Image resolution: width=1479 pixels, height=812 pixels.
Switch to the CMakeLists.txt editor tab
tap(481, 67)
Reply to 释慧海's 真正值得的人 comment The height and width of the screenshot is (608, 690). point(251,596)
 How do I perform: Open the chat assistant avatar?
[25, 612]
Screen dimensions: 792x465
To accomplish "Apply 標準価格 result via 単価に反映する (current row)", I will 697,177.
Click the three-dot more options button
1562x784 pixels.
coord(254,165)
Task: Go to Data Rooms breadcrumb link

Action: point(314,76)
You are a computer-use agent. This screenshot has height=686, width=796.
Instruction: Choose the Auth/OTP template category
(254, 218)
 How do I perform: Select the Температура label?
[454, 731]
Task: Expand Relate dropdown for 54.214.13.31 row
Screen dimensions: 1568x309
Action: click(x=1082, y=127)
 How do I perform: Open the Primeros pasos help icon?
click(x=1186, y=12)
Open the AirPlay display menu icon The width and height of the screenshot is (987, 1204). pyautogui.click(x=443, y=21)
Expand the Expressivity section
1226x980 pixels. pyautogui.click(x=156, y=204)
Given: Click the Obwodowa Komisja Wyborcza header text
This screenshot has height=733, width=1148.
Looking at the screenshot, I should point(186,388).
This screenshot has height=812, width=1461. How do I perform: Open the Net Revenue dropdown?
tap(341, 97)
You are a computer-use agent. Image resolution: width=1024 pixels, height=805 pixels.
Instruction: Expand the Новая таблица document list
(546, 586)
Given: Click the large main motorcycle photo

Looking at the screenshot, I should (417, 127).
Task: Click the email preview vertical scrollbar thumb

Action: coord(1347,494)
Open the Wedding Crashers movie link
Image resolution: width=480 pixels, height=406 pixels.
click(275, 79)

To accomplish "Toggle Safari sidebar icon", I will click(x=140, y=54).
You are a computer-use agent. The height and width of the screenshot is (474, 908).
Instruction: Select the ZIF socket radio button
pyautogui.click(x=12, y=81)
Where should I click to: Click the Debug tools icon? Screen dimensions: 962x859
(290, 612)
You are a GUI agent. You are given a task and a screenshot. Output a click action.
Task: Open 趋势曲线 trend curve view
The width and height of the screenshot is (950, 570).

• • •

## Göreviniz
Yukarıdaki kayıtları, geçen her "Instruction" ifadesinin yerine "Directive" yazarak düzenleyin. Diğer her şeyi değiştirmeden yeniden verin.

## Sorunun Çözümü
Image resolution: width=1479 pixels, height=812 pixels.
Switch to the CMakeLists.txt editor tab
tap(481, 67)
Reply to 释慧海's 真正值得的人 comment The height and width of the screenshot is (608, 690). point(251,596)
 How do I perform: Open the chat assistant avatar?
[25, 612]
Screen dimensions: 792x465
To accomplish "Apply 標準価格 result via 単価に反映する (current row)", I will 697,177.
Click the three-dot more options button
1562x784 pixels.
coord(254,165)
Task: Go to Data Rooms breadcrumb link

Action: point(314,76)
You are a computer-use agent. This screenshot has height=686, width=796.
Directive: Choose the Auth/OTP template category
(254, 218)
 How do I perform: Select the Температура label?
[454, 731]
Task: Expand Relate dropdown for 54.214.13.31 row
Screen dimensions: 1568x309
Action: click(x=1082, y=127)
 How do I perform: Open the Primeros pasos help icon?
click(x=1186, y=12)
Open the AirPlay display menu icon The width and height of the screenshot is (987, 1204). pyautogui.click(x=443, y=21)
Expand the Expressivity section
1226x980 pixels. pyautogui.click(x=156, y=204)
Given: Click the Obwodowa Komisja Wyborcza header text
This screenshot has height=733, width=1148.
Looking at the screenshot, I should point(186,388).
This screenshot has height=812, width=1461. How do I perform: Open the Net Revenue dropdown?
tap(341, 97)
You are a computer-use agent. Image resolution: width=1024 pixels, height=805 pixels.
Directive: Expand the Новая таблица document list
(546, 586)
Given: Click the large main motorcycle photo

Looking at the screenshot, I should (417, 127).
Task: Click the email preview vertical scrollbar thumb

Action: coord(1347,494)
Open the Wedding Crashers movie link
Image resolution: width=480 pixels, height=406 pixels.
click(275, 79)

To accomplish "Toggle Safari sidebar icon", I will click(x=140, y=54).
You are a computer-use agent. The height and width of the screenshot is (474, 908).
Directive: Select the ZIF socket radio button
pyautogui.click(x=12, y=81)
Where should I click to: Click the Debug tools icon? Screen dimensions: 962x859
(290, 612)
You are a GUI agent. You are given a task and a screenshot. Output a click action.
Task: Open 趋势曲线 trend curve view
The width and height of the screenshot is (950, 570).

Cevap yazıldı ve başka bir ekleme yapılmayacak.